EFR Training Angkatan Ke-4

Institute Disaster of Emergency (IDE) yang berada di bawah Yayasan Penanggulangan Gawat Darurat dan Bencana Indonesia (YPGBI) kembali mengadakan  Emergency First Responder (EFR) Training pada Sabtu - Minggu lalu (23 - 24/4/2016) bertempat di Nirwana Golden Park, Cibinong - Bogor. Pelatihan EFR ini merupakan angkatan ke-4 setelah sebelumnya diadakan pada Bulan Oktober, November dan Desember 2015.
  


Seperti biasanya, peserta EFR kali ini terdiri dari mahasiswa, relawan LSM, karyawan dan para pengajar di sekolah alam. Masing-masing peserta memiliki motivasi tersendiri untuk mengikuti pelatihan ini. Mayoritas dari para peserta mengharapkan agar bisa mendapatkan ilmu dan keterampilan sehingga mampu memberikan pertolongan pertama pada korban gawat darurat di lingkungan tempat mereka beraktivitas. 

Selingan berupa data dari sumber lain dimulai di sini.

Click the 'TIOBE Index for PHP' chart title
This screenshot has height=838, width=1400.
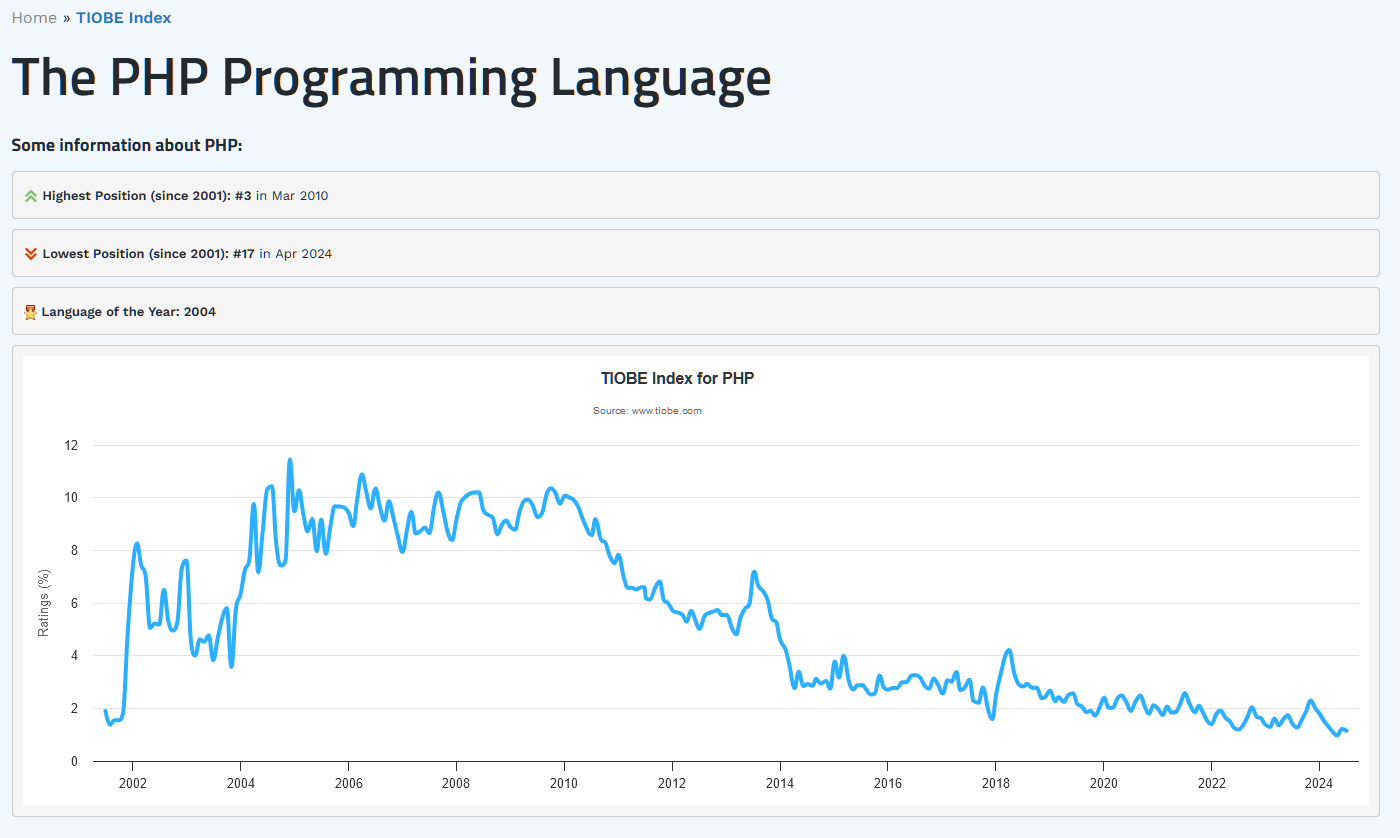[x=677, y=379]
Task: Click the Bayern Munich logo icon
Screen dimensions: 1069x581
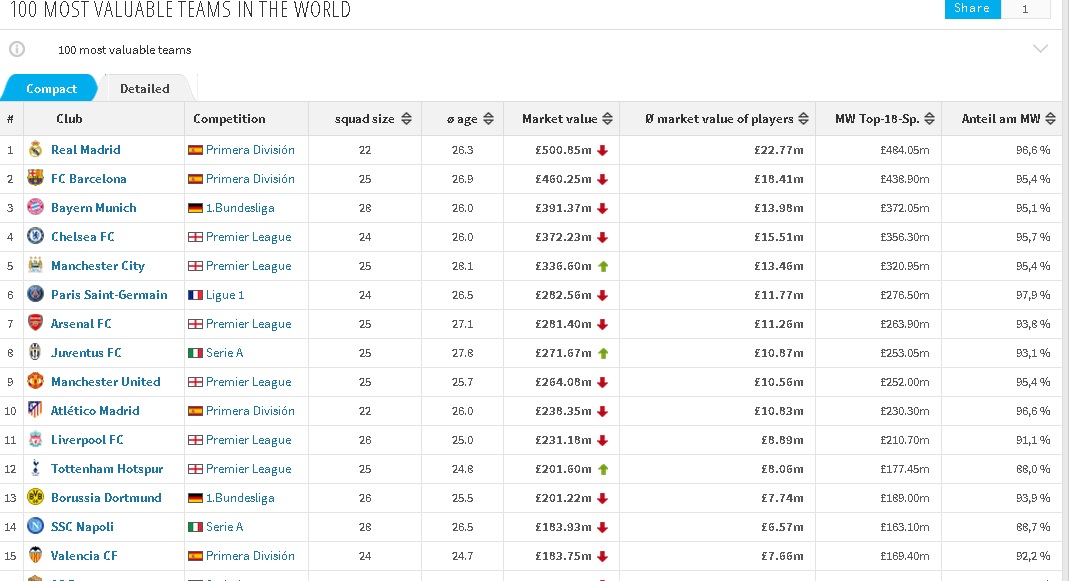Action: 35,207
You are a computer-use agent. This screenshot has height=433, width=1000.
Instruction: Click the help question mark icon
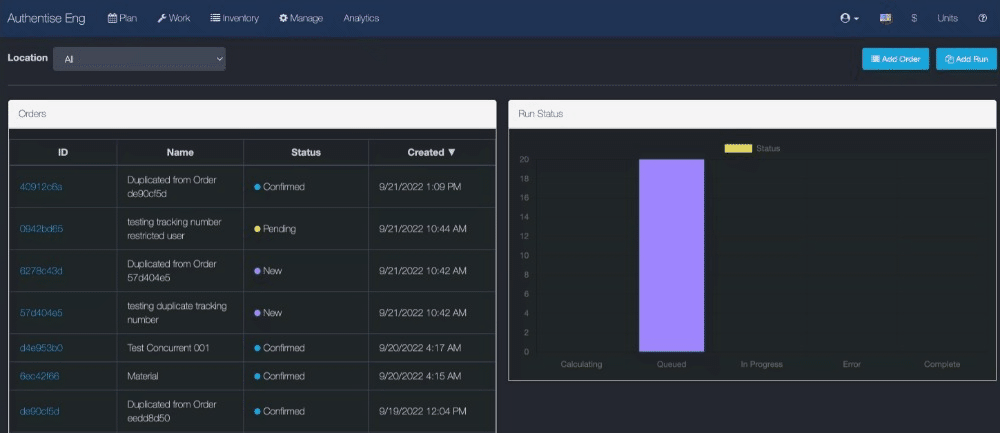point(982,18)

Para peserta mendapatkan pembekalan materi diantaranya: Pengenalan Sistem Penanggulangan Gawat Darurat Terpadu; Resusitasi Jantung Paru (RJP) Guideline American Heart Association 2015; Penanganan Sumbatan Jalan Napas Total; Pengkajian dan Penanganan Korban dengan metode DR-ABCDE; Trauma Emergency Case; Medical Emergency Case; Teknik Pengangkatan, Pemindahan dan Transportasi Korban; Triage; serta Dokumentasi. Adapun pembekalan praktik yang diberikan meliputi Penanganan Jalan Napas dan Pernapasan, Pengkajian dan Pengelolaan Korban dengan metode DR-ABCDE; RJP Dewasa dan Bayi; Teknik-Teknik Membalut Luka dan Pembidaian; serta Teknik-Teknik Pengangkatan dan Pemindahan Korban pada Kondisi Emergency dan Non Emergency. Materi dan praktik yang diberikan cukup padat, sehingga peserta diwajibkan untuk menginap di ruang kelas yang telah disediakan oleh panitia. Pelatihan EFR ini berbeda dengan pelatihan first aid pada umumnya. EFR memiliki beberapa materi-materi dan praktik lanjutan. Seperti disampaikan oleh salah satu peserta pelatihan, Bapak B. Satra Rian "Pelatihan EFR ini merupakan pelatihan first aid plus-plus, karena banyak sekali tambahannya (materi dan praktik)." Peserta juga diberikan orientasi terhadap ambulans yang lengkap (ambulance advanced) serta diberikan simulasi menggunakan korban yang dimoulage (dimake-up seperti korban sungguhan), sehingga peserta dapat melakukan tindakan sesuai dengan visualisasi korban sungguhan.

IDE berharap bahwa dengan diselenggarakannya Pelatihan EFR ini, akan semakin banyak orang awam yang terlatih dalam menangani korban gawat darurat sehari-hari maupun bencana. Para alumni EFR juga diharapkan dapat berkontribusi menjadi seorang relawan profesional yang dapat memberikan pertolongan secara cepat dan tepat pada korban gawat darurat, sehingga dapat mencegah kecacatan dan kematian pada korban gawat darurat sehari-hari maupun bencana. Alumni EFR yang siap berkomitmen menjadi seorang relawan profesional akan dibina di bawah naungan YPGBI untuk mendapatkan bimbingan dan pelatihan lanjutan.